Date: Thu, 28 Feb 2013 07:30:45 +0100

Hi,

On Thu, Feb 28, 2013 at 2:30 AM, Adam Spiers
<address@hidden> wrote:
> On Tue, Feb 26, 2013 at 5:22 PM, David Kastrup <address@hidden> wrote:
>> Adam Spiers <address@hidden> writes:
>>> I just blogged about this:
>>>
>>> http://blog.adamspiers.org/2013/02/25/music-industry-learns-nothing-from-the-avid-sibelius-saga/
>>
>> Well, I see some fatally flawed assumptions here, riding on your notion
>> "both MuseScore and GNU LilyPond would serve as excellent starting
>> points for a world-class music notation product."
>>
>> Now I can't vouch for MuseScore, but GNU LilyPond is anything but a
>> "starting point" for software development.  It is large with an
>> elaborate and complex architecture.  And most particularly, an
>> architecture that is not the core expertise of the former Sibelius
>> development team.
>
> I don't follow your logic here at all.  Being large and complex
> doesn't rule it out from being a starting point.

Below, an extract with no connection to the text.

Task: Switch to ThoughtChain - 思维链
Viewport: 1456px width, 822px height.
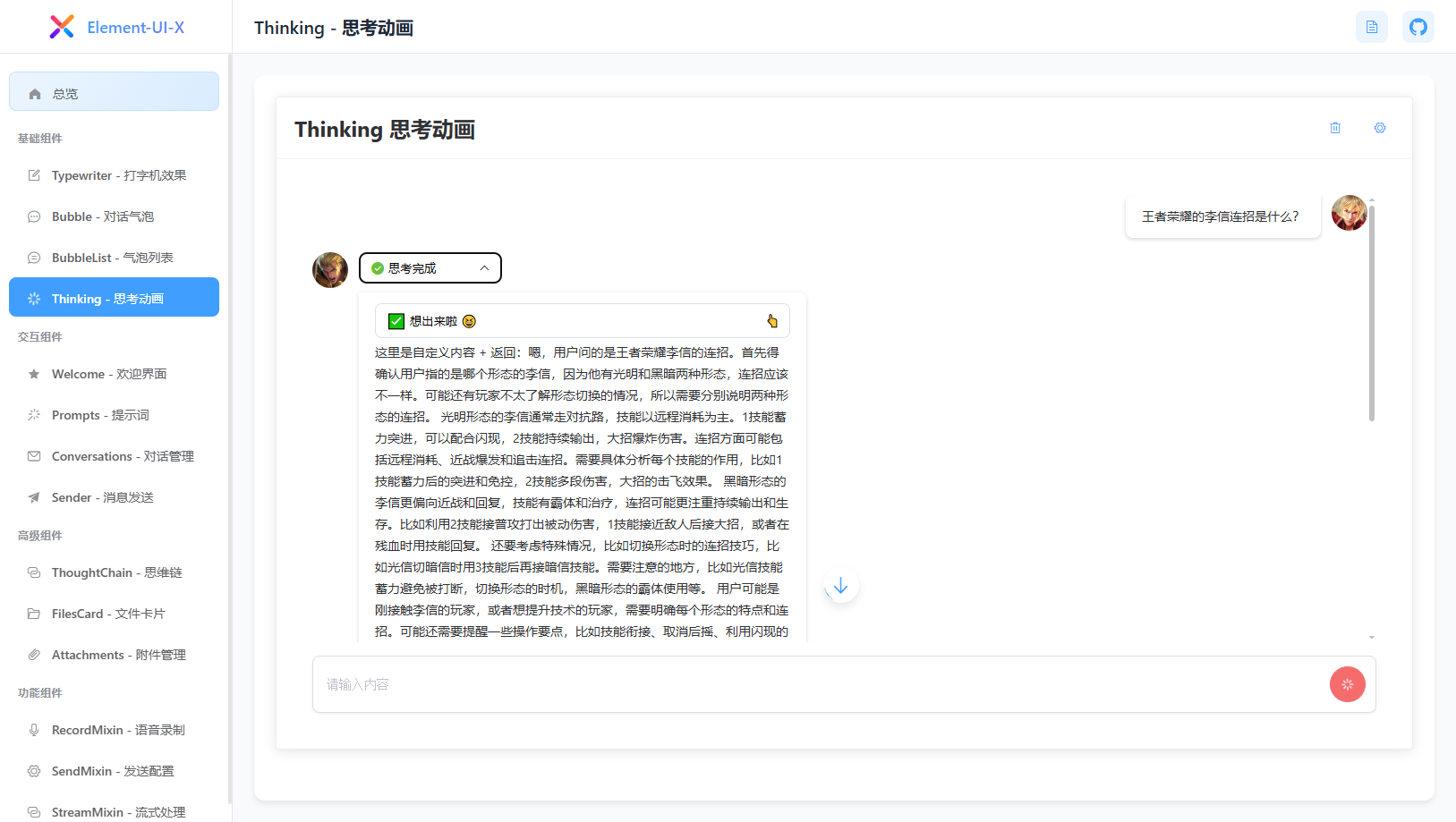Action: pos(114,572)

I think David meant that LilyPond already is a world-class notation product.
In other words, i suppose that he considered your statement about
"starting point" slightly offensive. (but i'm guessing now)

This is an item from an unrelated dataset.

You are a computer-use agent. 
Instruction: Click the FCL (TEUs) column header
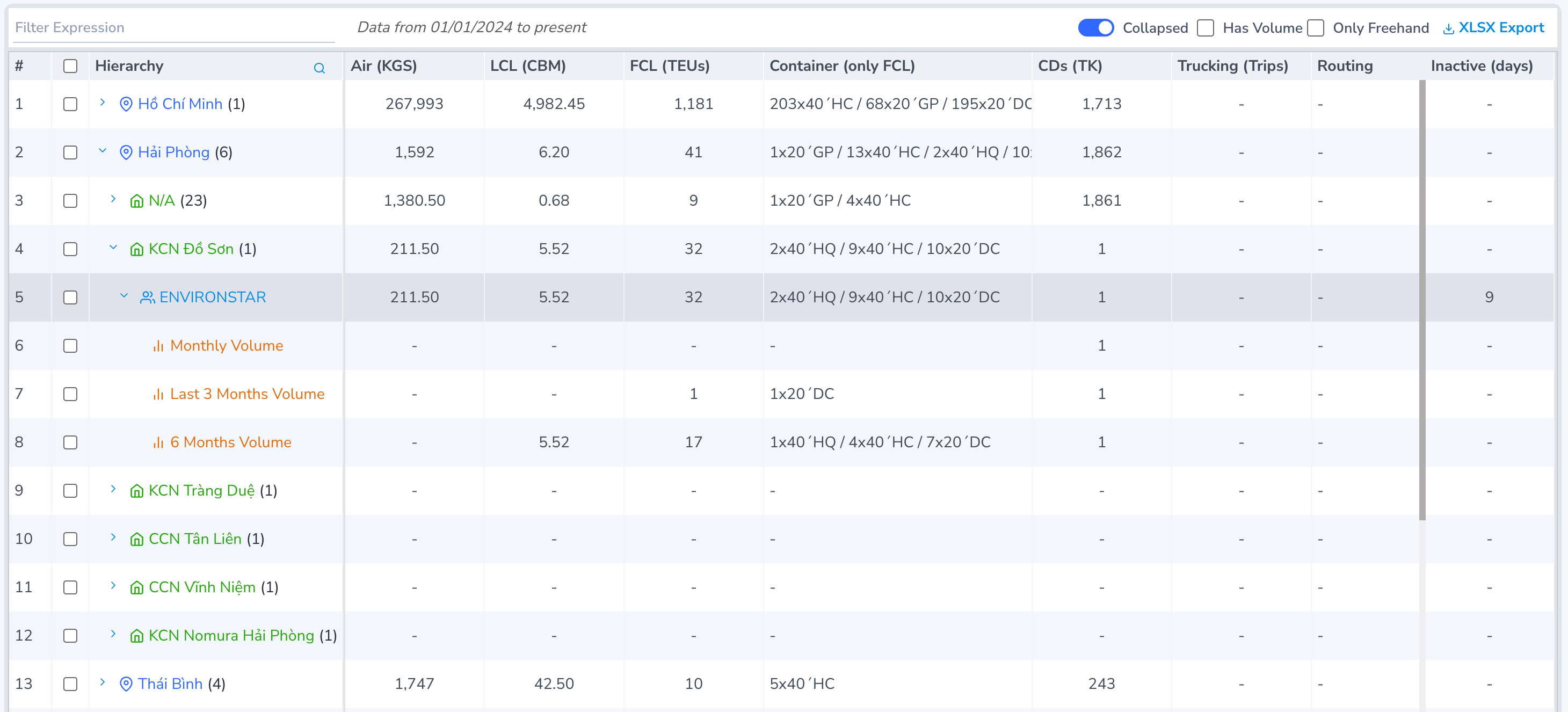point(670,66)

>>> Like it or not (and I certainly don't), a large proportion of people
>>> who need to notate music will run away screaming if you explain the
>>> compilation-based design of LilyPond to them.  I think
>>>
>>>   http://lilypond.org/text-input.html
>>>
>>> is absolutely fantastic, but some people's aversion to anything which
>>> looks at all technical seems unsurmountable to me (although I'd love
>>> to be proven wrong; after all, I still see "non-technical" airport
>>> staff happily typing cryptic commands into old-school terminals in
>>> order to query flight data ...)
>>
>> The staff is getting trained for that.  That's all it takes: training
>> and confidence.  Ask Janek.
>
> The problem is that LilyPond is notionally competing with products
> whose user-base don't want to spend time getting trained, and don't
> have to.  They're happy learning "on the job" via point-and-click and
> help menus.  Maybe one solution would be to enhance the help menus of
> a really good existing front-end such as Frescobaldi.

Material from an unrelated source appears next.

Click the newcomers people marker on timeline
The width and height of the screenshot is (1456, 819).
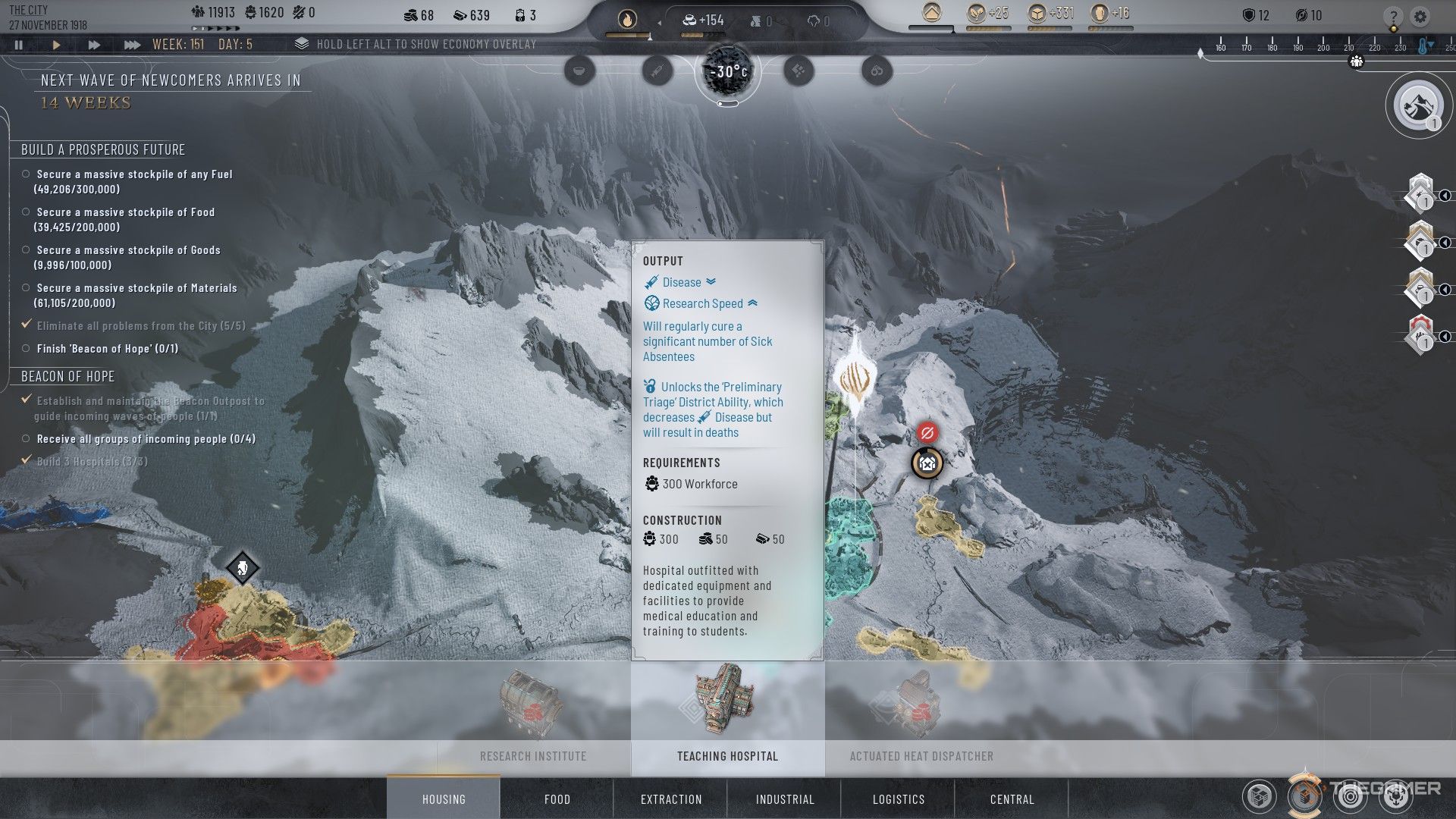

Since i was mentioned, i have to say something :)
My experience is that people with 0 experience with notating music and
limited skills in reading music (i.e. they weren't fluent in naming
the notes when they started) can learn how to input typographically
simple parts in half an hour.
Depending on your point of view, that's either vey impressive or not
quite impressive.
If you're interested in more elaborated answer, let me know and i'll
try writing something for LilyPond Report.